▸ **TASK DIRECTIONS**
Quote the rows word for word, starting at the line containing "1741x777 pixels. At" and ending at the line containing "click(92, 578)". Leave the pictures out.

▸ **EXTRACTED RECORDS**
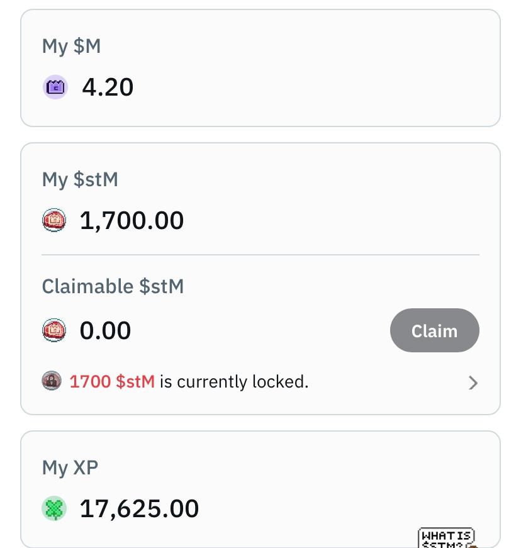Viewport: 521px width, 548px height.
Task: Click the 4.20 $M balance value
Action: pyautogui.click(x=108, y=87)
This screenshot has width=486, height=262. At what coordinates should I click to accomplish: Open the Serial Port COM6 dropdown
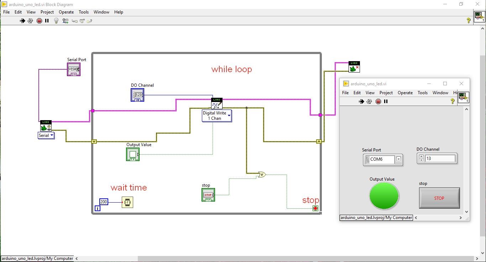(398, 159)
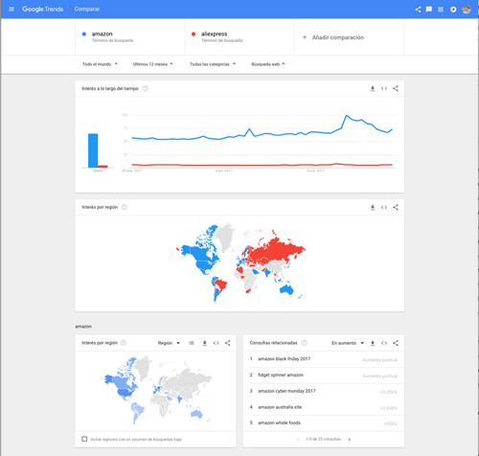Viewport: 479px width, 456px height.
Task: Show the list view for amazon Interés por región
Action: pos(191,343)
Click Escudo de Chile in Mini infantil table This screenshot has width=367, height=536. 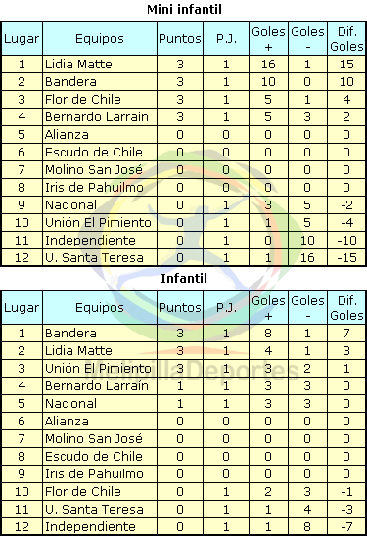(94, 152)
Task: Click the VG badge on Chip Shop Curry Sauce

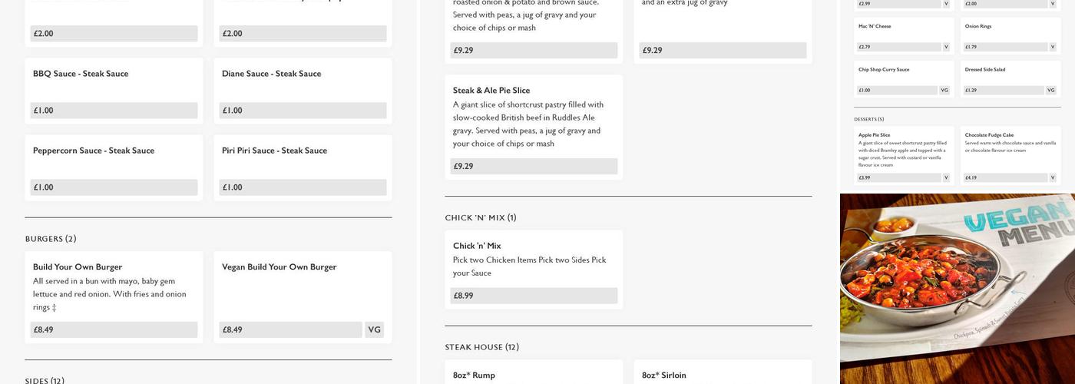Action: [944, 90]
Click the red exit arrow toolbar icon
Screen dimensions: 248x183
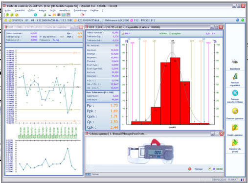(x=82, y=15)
* * *
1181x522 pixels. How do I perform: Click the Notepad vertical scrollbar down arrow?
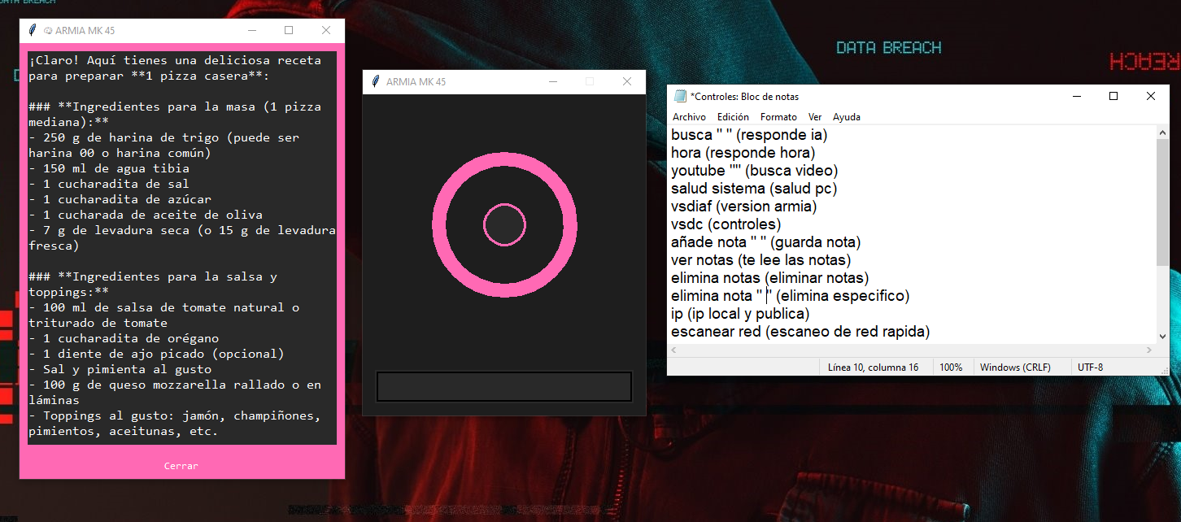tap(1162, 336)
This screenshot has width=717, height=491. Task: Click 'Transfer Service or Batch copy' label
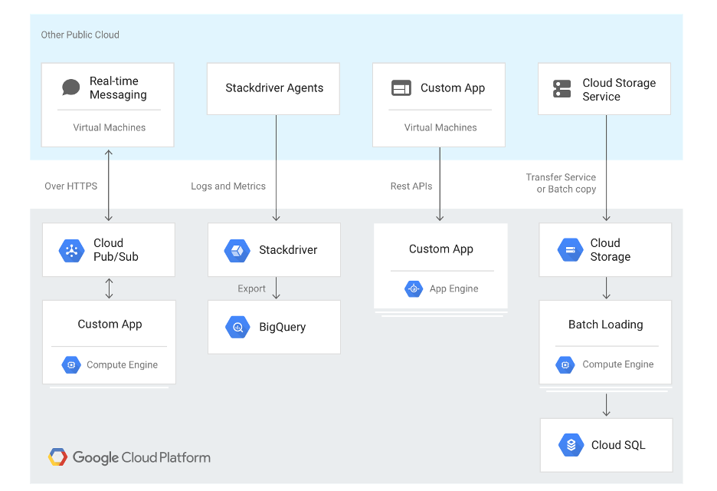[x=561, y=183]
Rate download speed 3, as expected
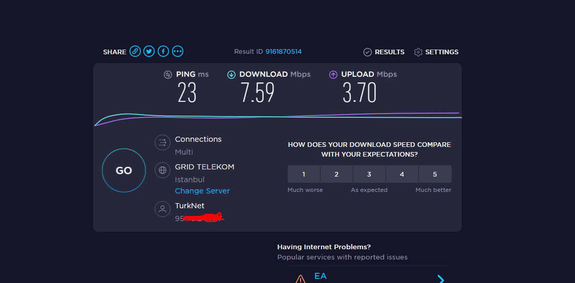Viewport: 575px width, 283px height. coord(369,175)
* * *
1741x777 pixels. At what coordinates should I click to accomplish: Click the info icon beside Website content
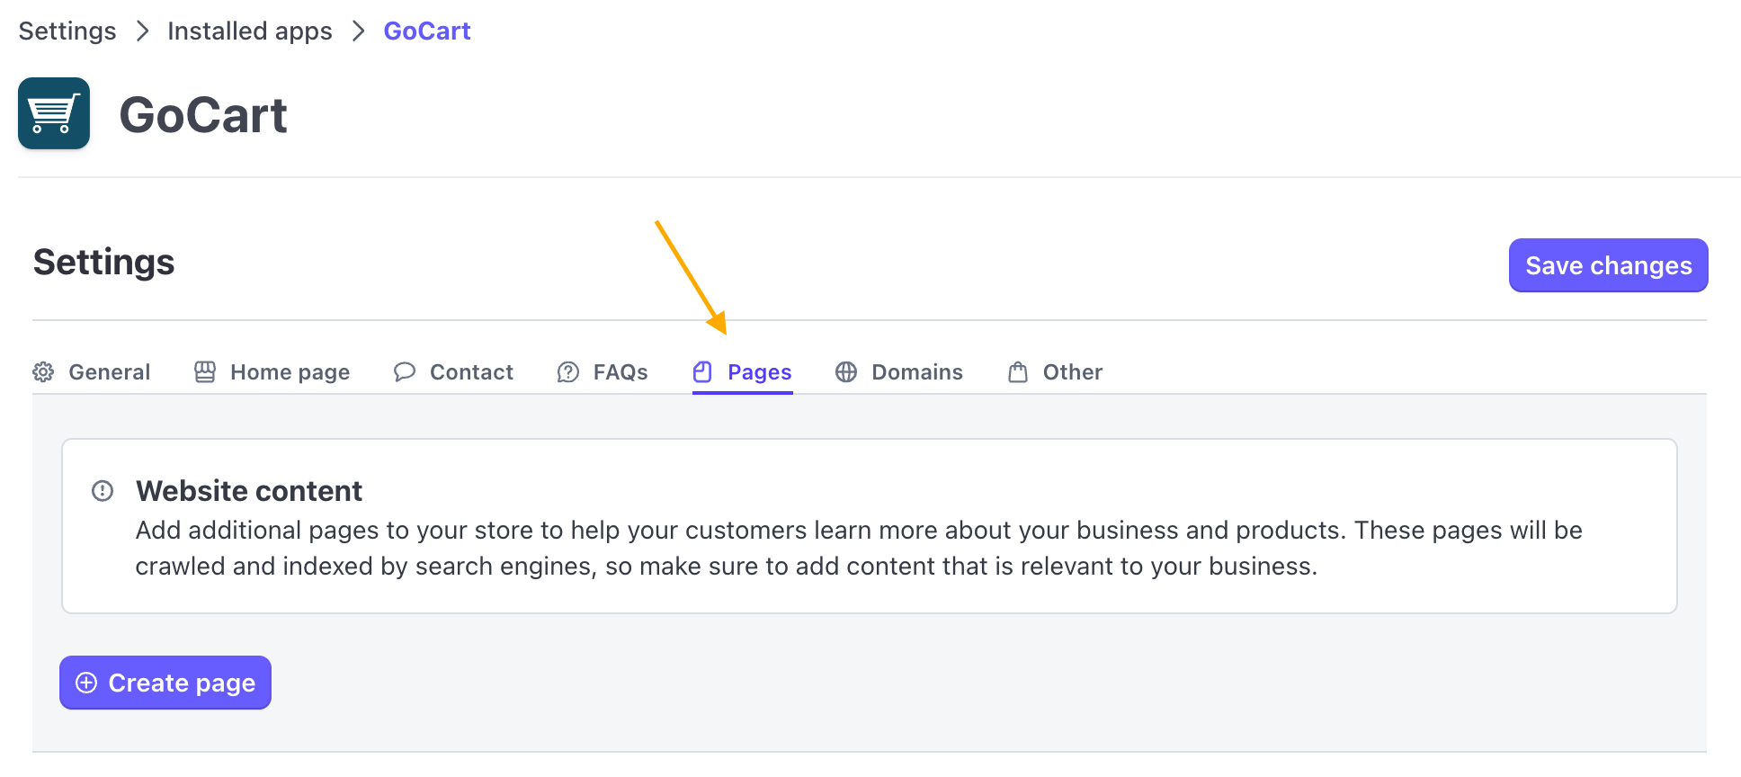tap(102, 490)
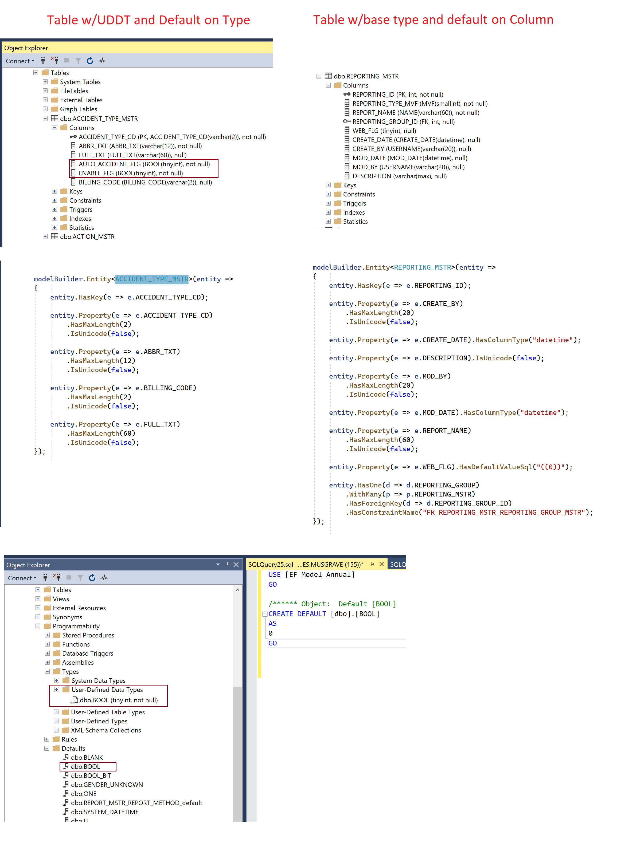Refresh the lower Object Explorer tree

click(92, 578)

▸ **REPLY**
1741x777 pixels. At what coordinates should I click to accomplish: Click the info icon beside Website content
tap(102, 490)
Refresh the lower Object Explorer tree

click(92, 578)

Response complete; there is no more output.